The parent company of aircraft manufacturer Airbus has admitted that there will be a further delay in the delivery of the A380 super jumbo.
Responding to media reports, the European Aeronautic Defence and Space Company (EADS) said that an ongoing review of the programme had identified additional problems with the wiring of the aircraft and that as a result a further delay in production was inevitable.
"Although (the) company’s assessment is still under way, continuing industrialization challenges with the wiring of production aircraft have been identified and are being tackled," EADS said in a statement.
"Consequently, from what is known today, there will be further delays," the company added in reference to the delivery of its A380 jet, which is set to become the world's largest airliner.
EADS said that it had not yet finalised a schedule for the delivery of the planes, which will be able to set more than 800 passengers, nor completed an assessment about the likely financial impact of any further production delays.

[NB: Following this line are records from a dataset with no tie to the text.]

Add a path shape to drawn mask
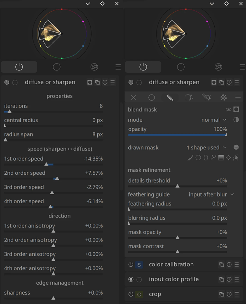[213, 158]
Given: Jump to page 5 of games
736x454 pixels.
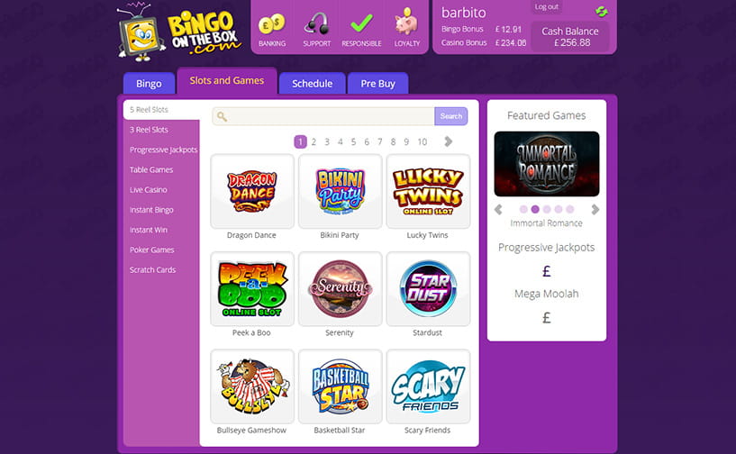Looking at the screenshot, I should pos(353,141).
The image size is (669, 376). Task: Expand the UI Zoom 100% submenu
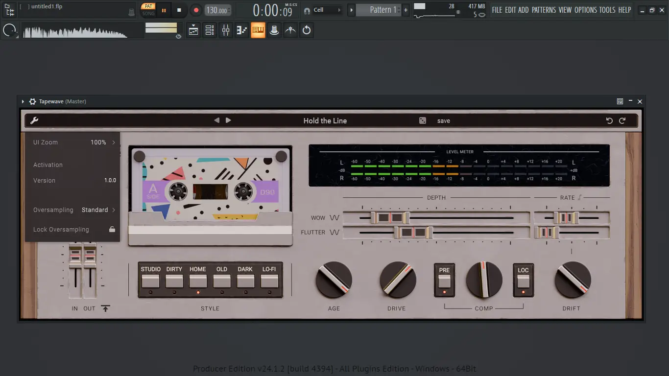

The company, which owns an 80 per cent stake in Airbus, said that it would provide "more detailed information" about the latest production setback within four weeks.
EADS announced a six-month delay in its €12 billion (£8 billion) A380 production programme back in June as a result of wiring problems.
Production of the plane is now around a year behind schedule and it is likely that the 16 airlines who have agreed to purchase the $300 million (£158 million) passenger jet, including Virgin and Qantas, may demand compensation for the latest delay to the delivery of the aircraft.
News of the latest problems to hit the production of the A380 comes just a week after BAE Systems announced that it intended to sell its 20 per cent stake in Airbus in anticipation of further potential hold-ups.
The announcement of a delay in production of the aircraft back in June prompted EADS to issue a profits warning and led to the departure of two key Airbus and EADS executives in the wake of the crisis.